Doolittle's Raiders Last Surviving Pilot
Col. William Marsh "Bill" Bower, the last surviving pilot of
"Doolittle's Raiders" who bombed Japan in 1942, died 10 January 2011
at his home in south Boulder. He was 93 and "lived a completely full
life," said his son Jim Bower. "My dad was a hell of a guy," he
said. "He was a brave soul, a warrior. He was everybody's friend. He did
all kinds of volunteer work. He was an exceptional human being." Bill Bower
was hailed as a hero for his role in the United States' first air attack on
Japan following the bombing of Pearl Harbor on Dec. 7, 1941. He volunteered and
was chosen for the mission, which was planned and led by Lt. Col. James
"Jimmy" Doolittle. On April 18, 1942, 16 B25B Mitchell medium bombers
took off from the decks of the U.S.S. Hornet in the western Pacific Ocean.
Because landing planes of that size on the Hornet was impossible, the pilots
continued toward China after bombing their targets in Japan.
All but one of the aircraft, which landed in the Soviet Union, crashed in
China or were ditched at sea. Of the 80 crew members, 11 were either captured or
killed; the rest returned to the United States.

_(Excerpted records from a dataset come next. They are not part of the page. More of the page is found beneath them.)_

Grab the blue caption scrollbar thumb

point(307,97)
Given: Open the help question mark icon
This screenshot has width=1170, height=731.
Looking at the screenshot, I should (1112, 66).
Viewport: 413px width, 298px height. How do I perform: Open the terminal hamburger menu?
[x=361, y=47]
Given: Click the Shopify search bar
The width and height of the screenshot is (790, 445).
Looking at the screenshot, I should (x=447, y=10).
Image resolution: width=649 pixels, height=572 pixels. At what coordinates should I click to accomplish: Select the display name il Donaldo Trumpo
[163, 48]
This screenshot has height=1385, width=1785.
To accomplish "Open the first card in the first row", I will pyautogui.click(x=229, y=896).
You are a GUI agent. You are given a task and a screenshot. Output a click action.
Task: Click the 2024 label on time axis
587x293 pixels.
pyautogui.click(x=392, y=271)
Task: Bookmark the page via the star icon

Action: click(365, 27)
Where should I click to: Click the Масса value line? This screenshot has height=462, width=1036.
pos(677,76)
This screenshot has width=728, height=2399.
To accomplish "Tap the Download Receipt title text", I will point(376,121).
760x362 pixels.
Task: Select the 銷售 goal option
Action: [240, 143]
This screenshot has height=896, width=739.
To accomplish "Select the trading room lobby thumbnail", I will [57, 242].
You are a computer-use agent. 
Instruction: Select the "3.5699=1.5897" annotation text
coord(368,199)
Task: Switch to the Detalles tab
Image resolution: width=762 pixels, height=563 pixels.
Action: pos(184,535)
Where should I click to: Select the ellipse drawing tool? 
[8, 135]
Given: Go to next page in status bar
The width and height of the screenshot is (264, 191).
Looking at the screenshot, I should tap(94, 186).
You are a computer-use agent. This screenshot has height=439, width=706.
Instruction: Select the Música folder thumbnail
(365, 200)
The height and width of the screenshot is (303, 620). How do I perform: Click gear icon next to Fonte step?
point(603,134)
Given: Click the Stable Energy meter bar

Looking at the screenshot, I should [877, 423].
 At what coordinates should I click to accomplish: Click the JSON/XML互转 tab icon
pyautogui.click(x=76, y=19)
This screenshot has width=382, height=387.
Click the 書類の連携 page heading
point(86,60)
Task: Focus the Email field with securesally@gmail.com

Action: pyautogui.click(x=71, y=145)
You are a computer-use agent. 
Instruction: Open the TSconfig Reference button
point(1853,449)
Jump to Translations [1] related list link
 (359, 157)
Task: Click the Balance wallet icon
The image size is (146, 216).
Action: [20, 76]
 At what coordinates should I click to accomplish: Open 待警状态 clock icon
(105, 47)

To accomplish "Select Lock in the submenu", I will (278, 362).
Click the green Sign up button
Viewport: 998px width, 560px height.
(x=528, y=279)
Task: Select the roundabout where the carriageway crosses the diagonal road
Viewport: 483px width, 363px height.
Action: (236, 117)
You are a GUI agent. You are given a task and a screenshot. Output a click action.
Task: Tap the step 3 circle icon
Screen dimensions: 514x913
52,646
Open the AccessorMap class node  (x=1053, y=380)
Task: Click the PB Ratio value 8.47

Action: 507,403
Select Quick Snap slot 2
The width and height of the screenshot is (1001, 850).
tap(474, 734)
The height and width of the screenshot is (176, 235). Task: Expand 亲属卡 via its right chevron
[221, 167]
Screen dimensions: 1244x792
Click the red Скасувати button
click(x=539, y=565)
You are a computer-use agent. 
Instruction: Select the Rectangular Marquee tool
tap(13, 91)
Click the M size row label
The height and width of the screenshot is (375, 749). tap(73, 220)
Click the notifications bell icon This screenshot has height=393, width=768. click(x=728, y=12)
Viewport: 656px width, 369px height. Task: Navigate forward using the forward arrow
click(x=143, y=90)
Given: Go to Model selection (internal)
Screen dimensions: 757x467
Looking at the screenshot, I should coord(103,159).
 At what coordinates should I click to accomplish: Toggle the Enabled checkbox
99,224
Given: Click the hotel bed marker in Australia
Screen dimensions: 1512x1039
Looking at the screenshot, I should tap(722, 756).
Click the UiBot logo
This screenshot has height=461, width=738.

On his return, Bower married Lorraine Amman in 1942. Bower continued to
serve during World War II, assuming command of the 428th Bombardment Squadron
and joining Allied invasion forces in Africa. He remained there and in Italy
until September 1945. He was awarded the Distinguished Flying Cross for his role
in the raids. After the war, he worked as a planner and accident investigator
for the U.S. Air Force and served in the Arctic as commander of a U.S. Air Force
transport organization. He also served as commander at Dobbins Air Force Base in
Marietta, Ga. In 1966, he retired and moved with his wife and four children to
Boulder, where he was involved in the real estate and sporting goods businesses
for many years. His family described him as deeply involved in the community,
from volunteering with Second Harvest, Community Food Share and Meals on Wheels
to founding the Central Optimist Club to serving on city of Boulder committees.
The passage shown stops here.